Pressemitteilung: AfD bei Demo

Stellungnahme der OG Darmstadt zu dem Vorfall mit AfD-Mitgliedern auf der Demo am 14.06.2019

Am Freitag, den 14.06.2019 fand unter dem Motto “Fridays for Future” wieder eine Demonstration für mehr Klimagerechtigkeit in Darmstadt statt. Es wurden 3.500 Teilnehmende gezählt.

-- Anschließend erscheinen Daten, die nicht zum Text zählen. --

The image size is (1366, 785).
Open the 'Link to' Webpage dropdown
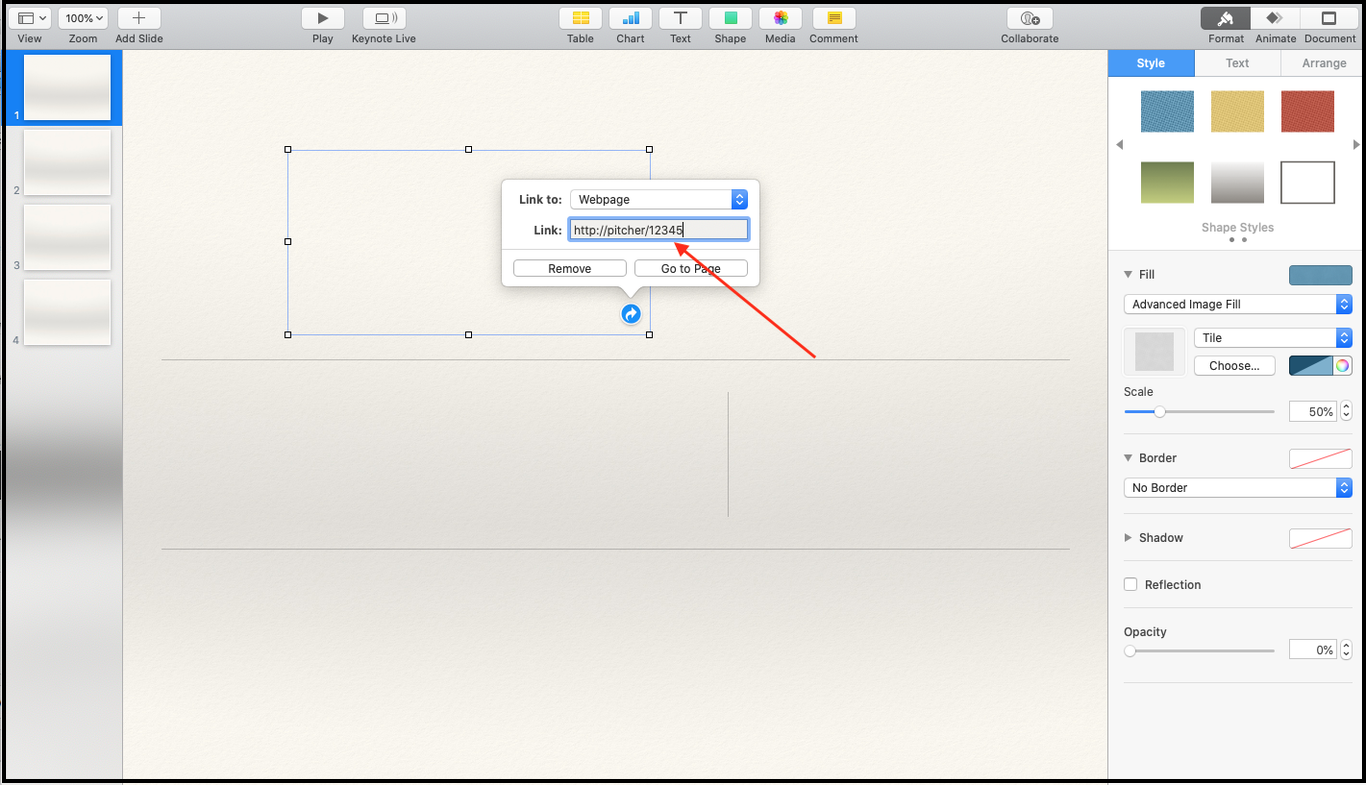[658, 200]
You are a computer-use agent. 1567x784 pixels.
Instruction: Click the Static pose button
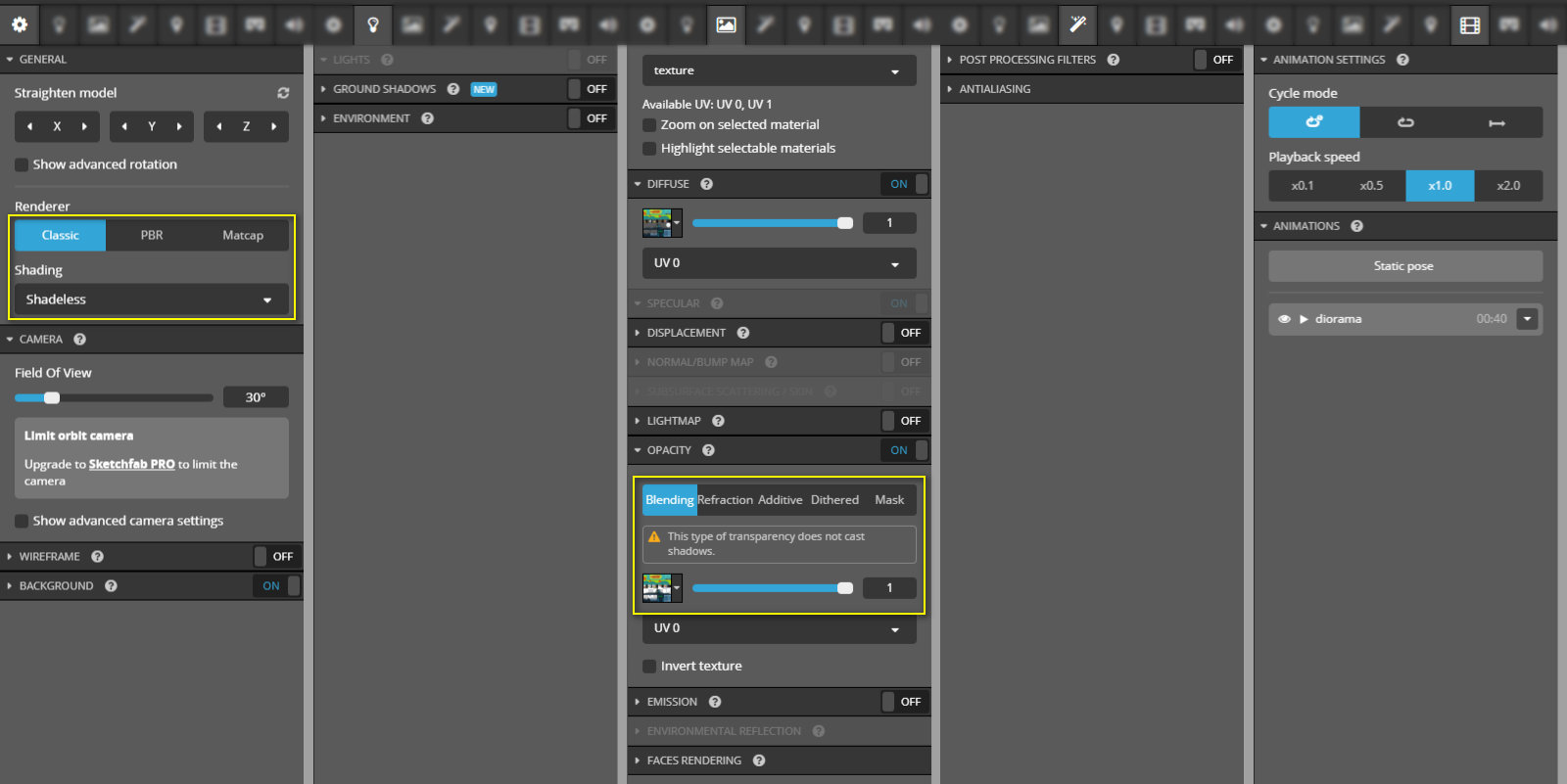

Auf der Demo waren auch zwei Anhänger*innen der Partei “Alternative für Deutschland” (AfD). Dies sorgte für viel Unruhe und Streit während und nach der Versammlung.

Grundsätzlich hat das Organisationsteam im Konsens festgelegt, auf der Demo keine rassistischen, faschistischen, gewalttätigen, homophoben, queerphoben, antisemitischen oder klimaschutzfeindlichen Personen zu dulden. Wir sehen diese Punkte als wichtige und existenzielle Grundpfeiler der gesamten Bewegung.

Dies lässt sich – nach Rücksprache mit und Aussage eines auf Versammlungsrecht spezialisierten Rechtsanwalts – in der Praxis aber nicht durchsetzen. Die Versammlungsleitung hat kein Recht dazu Personen von Versammlungen unter freiem Himmel auszuschließen, nur die Polizei ist dazu befugt. Auch im Vorhinein ausgesprochene Kollektivausschließungen sind rechtswidrig.

Die einzige Möglichkeit ist also, einen Ausschluss durch Gespräche mit der Polizeieinsatzleitung bzw. den betroffenen Personen zu bewirken. Dies wurde von mehreren Mitgliedern des Organisationsteams, mit Verweis auf die Unruhen, probiert.

Die Anhänger*innen der AfD ließen nicht mit sich reden. Auch die Polizei handelte nicht situationsentsprechend. Daraufhin kam es zu aus unserer Sicht unschönen Tumulten zwischen Teilnehmer*innen und den AfD-Anhänger*innen.

Der später von der Polizei ausgesprochene Platzverweise und Ausschluss von der Versammlung erfolgte erst nach Schilderungen von mehreren Teilnehmer*innen über von den AfD-Anhänger*innen ausgehenden Handgreiflichkeiten.

Diese Maßnahme hätte schon deutlich früher ergriffen werden müssen, die Eskalation hätte auf jeden Fall verhindert werden können. Wir halten das Verhalten der Polizei für grenzwertig und unprofessionell und hoffen, dass bei der nächsten Demo schneller und bedachter gehandelt wird.